وللصدّيق حسنات أُخرى وبركات لا تُعدّ ولا تُحصى، وله مننٌ على أعناق المسلمين، ولا ينكرها إلا الذي هو أوّل المعتدين. وكما جعله الله موجبا لِأَمن المؤمنين ومِطفاءً لنيران الكافرين والمرتدين، كذلك جعله مِن أوّل حُماة الفرقان وخدام القرآن ومُشيعي كتاب الله المبين. فبذل سعيه حق السعي في جمع القرآنِ واستطلاع ترتيبه من محبوب الرحمنِ، وهملتْ عيناه لمواساة الدين ولا همول عين الماء المعين. ”Ash-Shiddiq (ra) memiliki banyak keistimewaan dan berkat tidak terhitung banyaknya dan setiap umat Islam telah mendapatkan banyak jasa kebaikan dari beliau sehingga hanya orang yang sangat kejamlah yang dapat menyangkal hal itu. Sebagaimana Allah telah menjadikan beliau sebagai sumber kedamaian bagi orang-orang beriman dan pemadam api yang dikobarkan orang-orang murtad dan kafir, demikian pula Dia menjadikan beliau sebagai pendukung utama al-Furqan (Al Quran), hamba Al-Qur’an dan penyebar Kitab Allah Yang Nyata. Jadi beliau mengerahkan semua upaya dalam mengumpulkan naskah Al-Qur’an dan menemukan urutannya seperti yang dijelaskan oleh Kekasih Tuhan, Yang Maha Penyayang, dan aliran air mata beliau bahkan lebih deras dibandingkan aliran mata air ketika larut dalam kesedihan memikirkan agama.” [23]

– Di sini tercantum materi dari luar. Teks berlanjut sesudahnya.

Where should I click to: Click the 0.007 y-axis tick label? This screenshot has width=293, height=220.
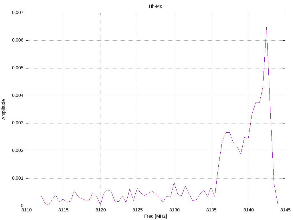(18, 13)
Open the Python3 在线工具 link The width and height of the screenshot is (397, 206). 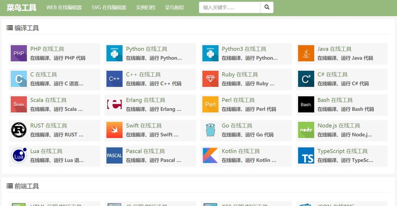pyautogui.click(x=244, y=49)
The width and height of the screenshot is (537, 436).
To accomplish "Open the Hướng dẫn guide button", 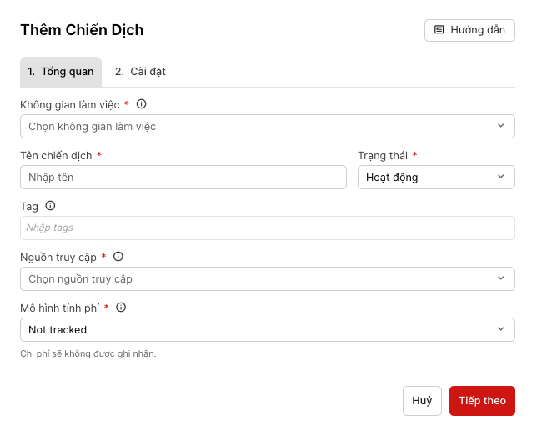I will pos(469,30).
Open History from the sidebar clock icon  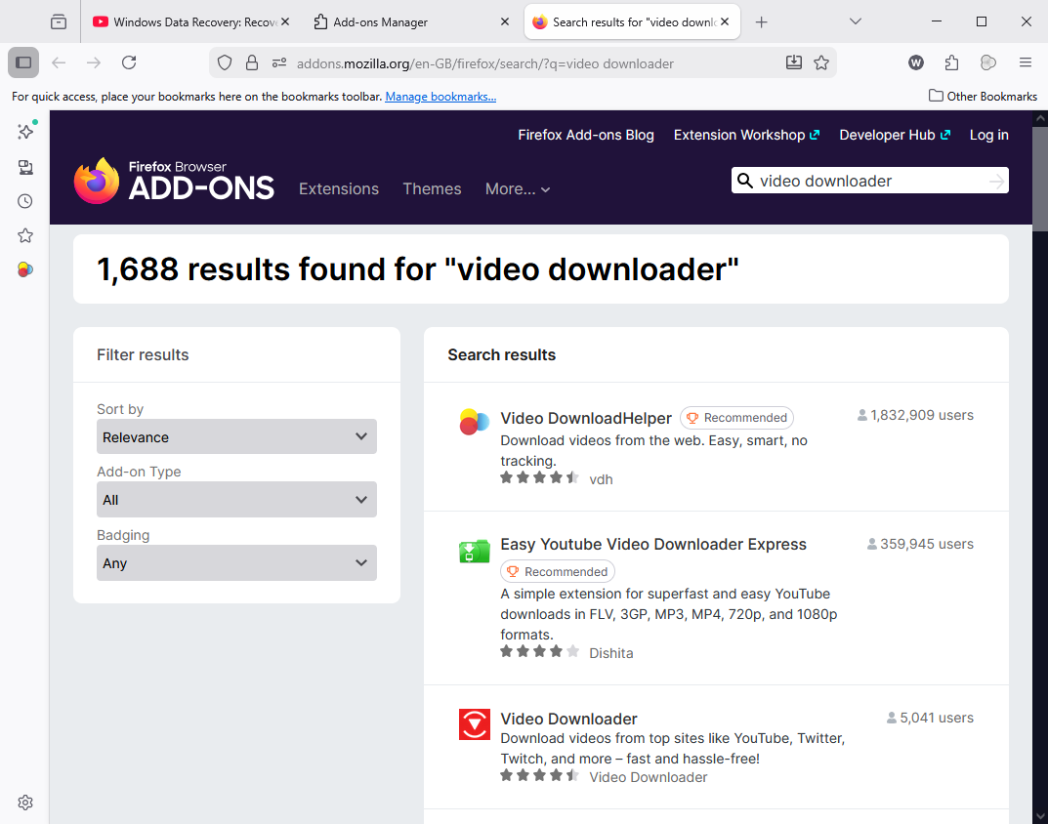pyautogui.click(x=24, y=201)
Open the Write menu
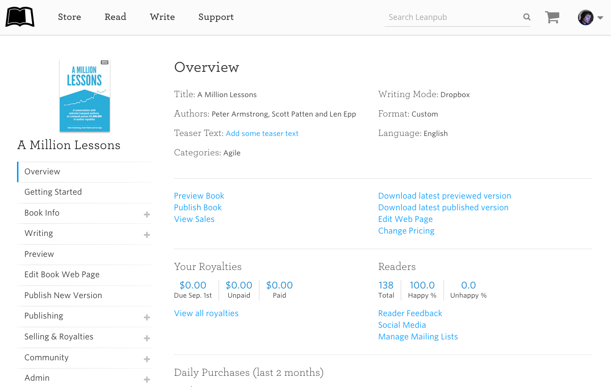Screen dimensions: 611x387 [162, 17]
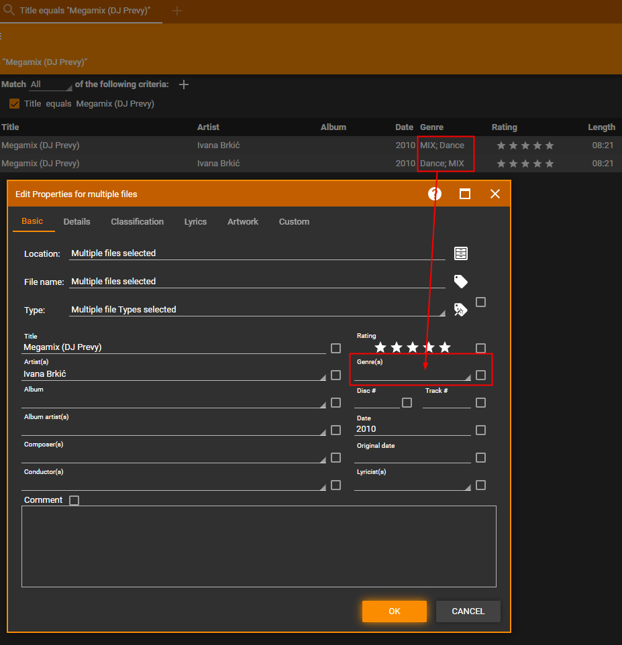This screenshot has width=622, height=645.
Task: Click the auto-tag icon beside Type
Action: tap(460, 310)
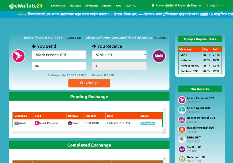Open the You Receive currency dropdown
233x163 pixels.
point(119,55)

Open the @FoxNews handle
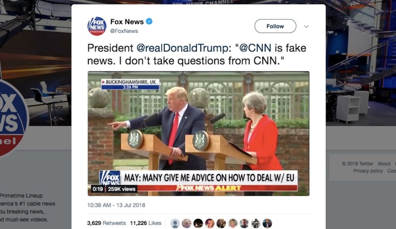[124, 31]
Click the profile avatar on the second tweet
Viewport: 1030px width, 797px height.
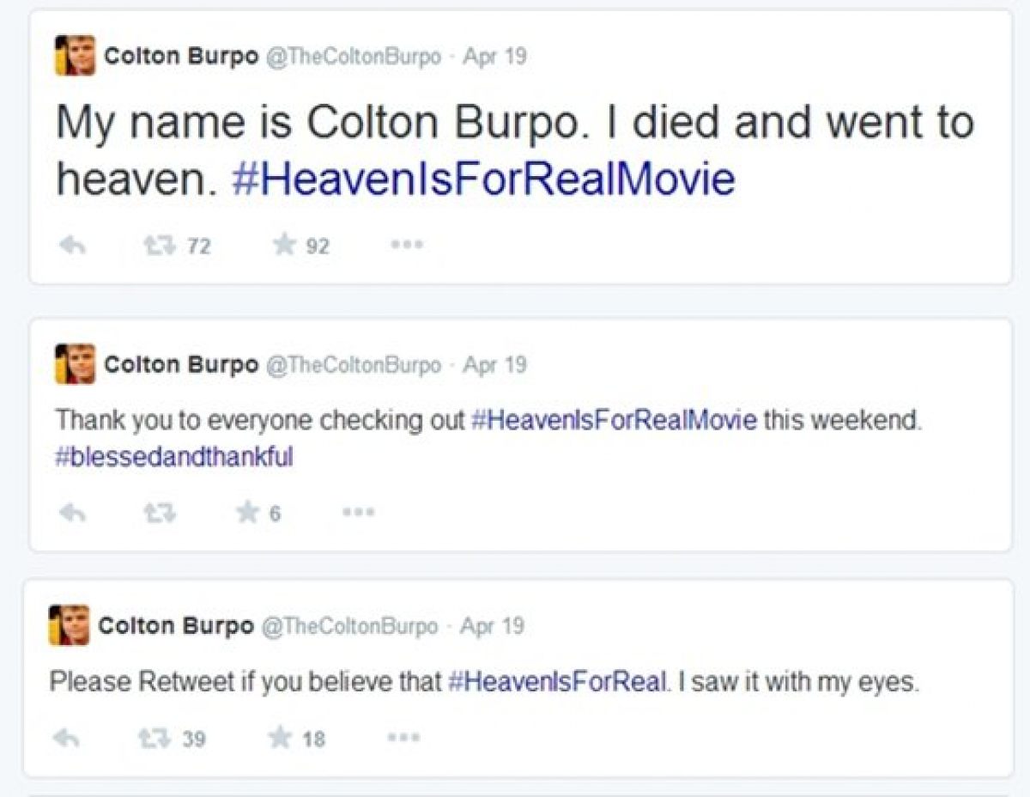click(76, 363)

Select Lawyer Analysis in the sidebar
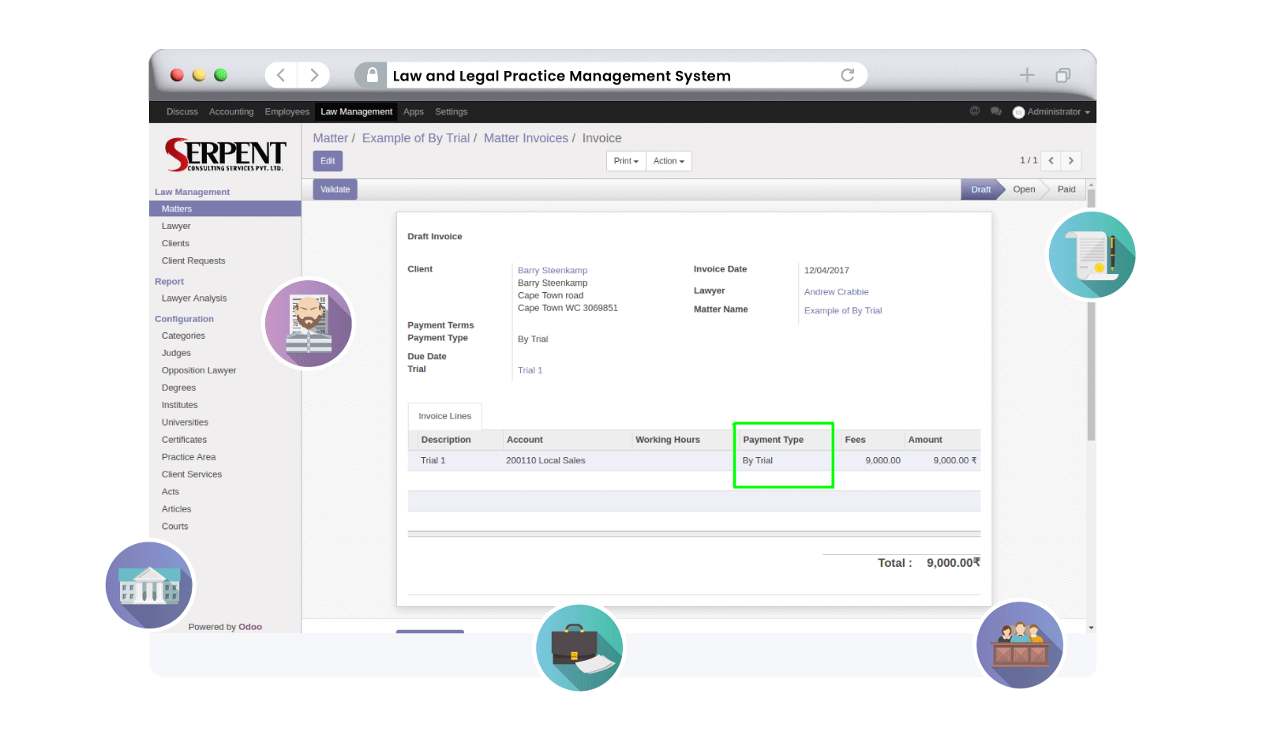[194, 298]
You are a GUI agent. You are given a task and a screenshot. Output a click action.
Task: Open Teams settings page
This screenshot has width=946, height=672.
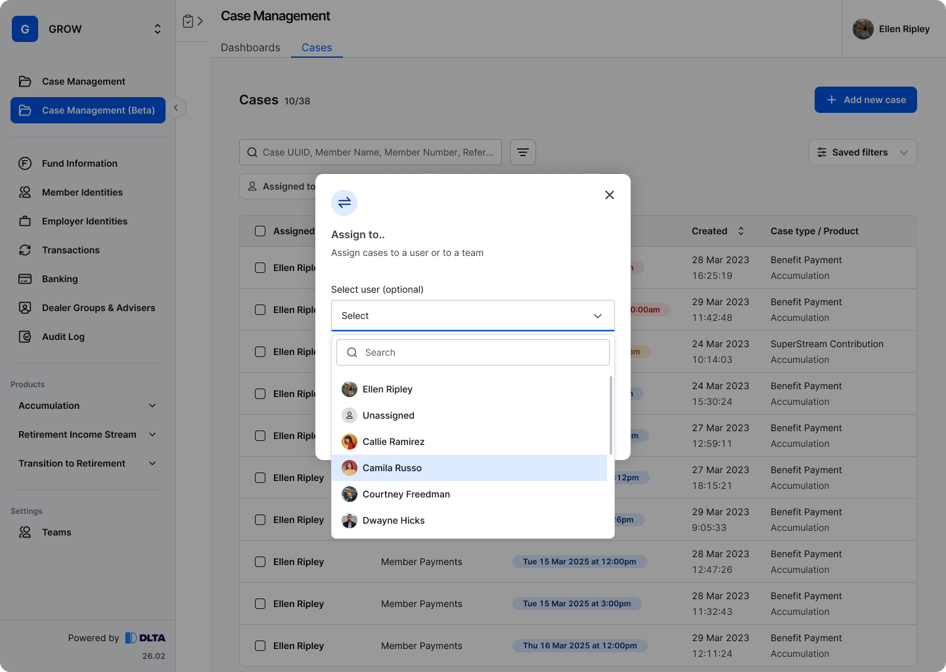coord(56,532)
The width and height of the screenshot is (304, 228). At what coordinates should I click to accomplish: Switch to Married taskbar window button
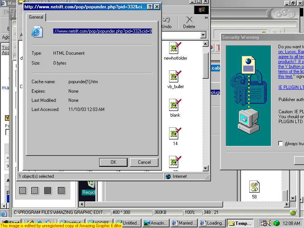click(x=184, y=223)
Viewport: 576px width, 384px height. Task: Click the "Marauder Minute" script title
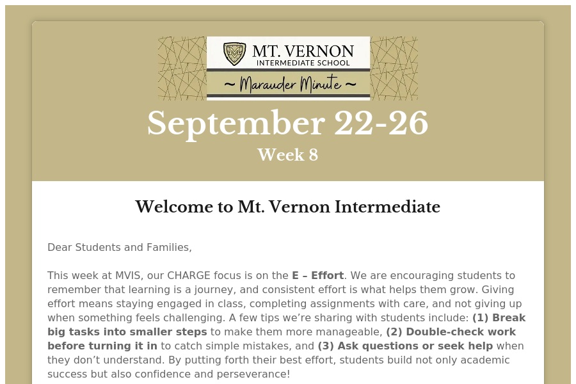[x=288, y=84]
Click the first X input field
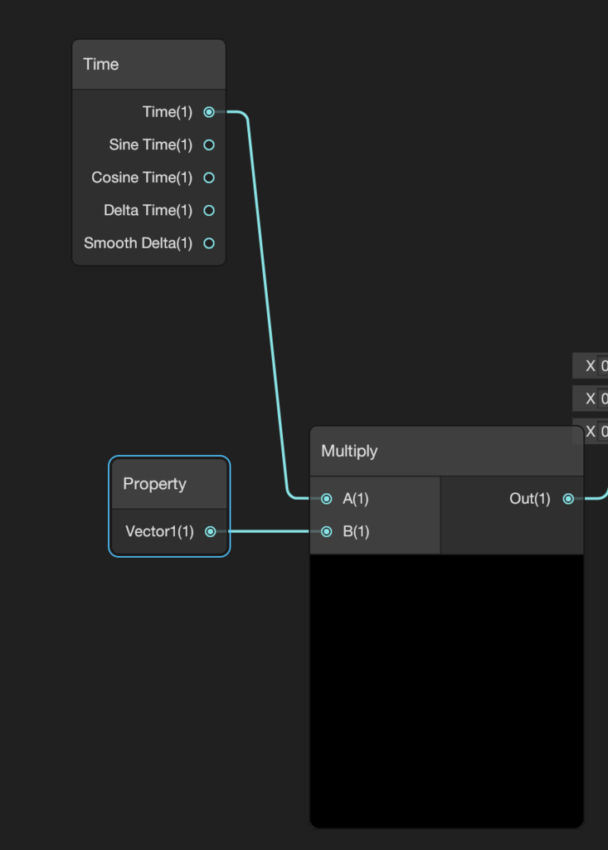Viewport: 608px width, 850px height. point(604,366)
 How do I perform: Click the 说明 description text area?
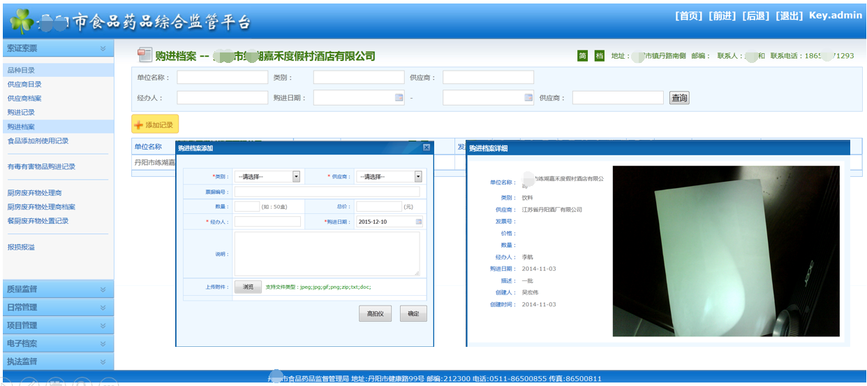(327, 254)
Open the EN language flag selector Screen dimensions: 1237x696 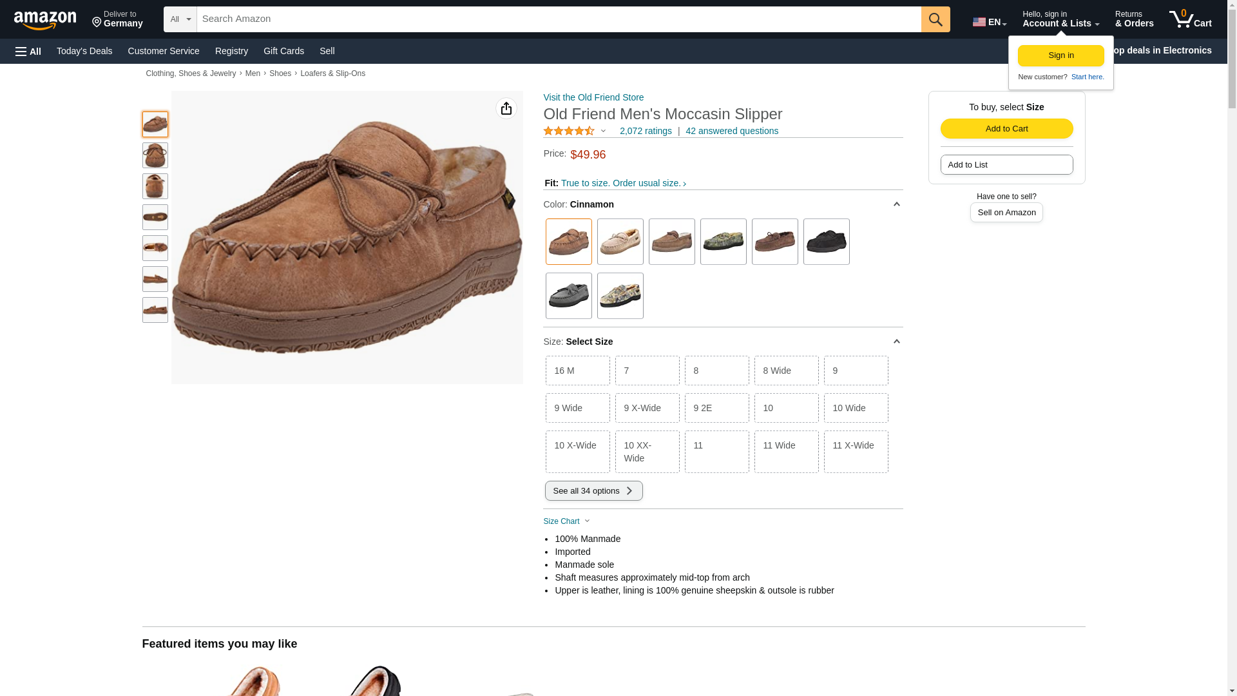pos(989,22)
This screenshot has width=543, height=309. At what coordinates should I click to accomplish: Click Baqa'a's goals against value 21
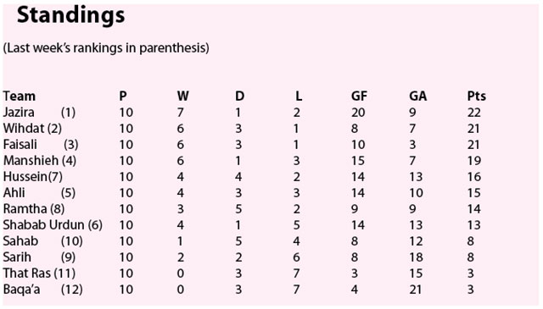(x=415, y=290)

Hadhrat Masih Mau’ud (as) bersabda: والعجبُ أن الشيعة يُقرّون بأن أبا بكر الصّدّيق آمن في أيام كثرة الأعداء، ورافقَ المصطفى في ساعة شدة الابتلاء، وإذا خرج رسول الله فخرج معه بالصدق والوفاء، وحمل التكاليف وترَك المألف والأليف، وتركَ العشيرة كلها واختار الرب اللطيف، ثم حضر كل غزوة وقاتل الكفار وأعان النبي المختار، ثم جُعل خليفة في وقت ارتدت جماعة من المنافقين، وادعى النبوة كثير من الكاذبين، فحاربهم وقاتلهم حتى عادت الأرض إلى أمنها وصلاحها وخاب حزب المفسدين. Anehnya, beberapa orang Syiah yang juga mengakui bahwa Hadhrat Abu Bakr ash-Shiddiq (ra) beriman pada masa ketika jumlah musuh sangat banyak dan pada masa-masa awal yang sangat mencekam beliau menemani Hadhrat Muhammad al-Musthafa (saw). Ketika Rasulullah (saw) meninggalkan Mekkah, beliau (ra) juga menemani beliau (saw) dengan penuh ketulusan dan bersabar menghadapi penderitaan. Beliau (ra) rela meninggalkan kampung halaman, popularitas, teman teman dan seluruh keluarga beliau dan lebih memilih rahmat Allah. Kemudian beliau berpartisipasi dalam setiap pertempuran. Beliau bertempur melawan orang-orang kafir dan membantu Sang Nabi pilihan (saw). Kemudian beliau diangkat menjadi khalifah ketika sekelompok orang munafik murtad dan banyak pendusta menyatakan kenabian palsu dan beliau terus berperang dengan mereka sampai perdamaian dan keamanan dapat pulih kembali di dalam negeri dan kelompok pengacau menjadi hilang.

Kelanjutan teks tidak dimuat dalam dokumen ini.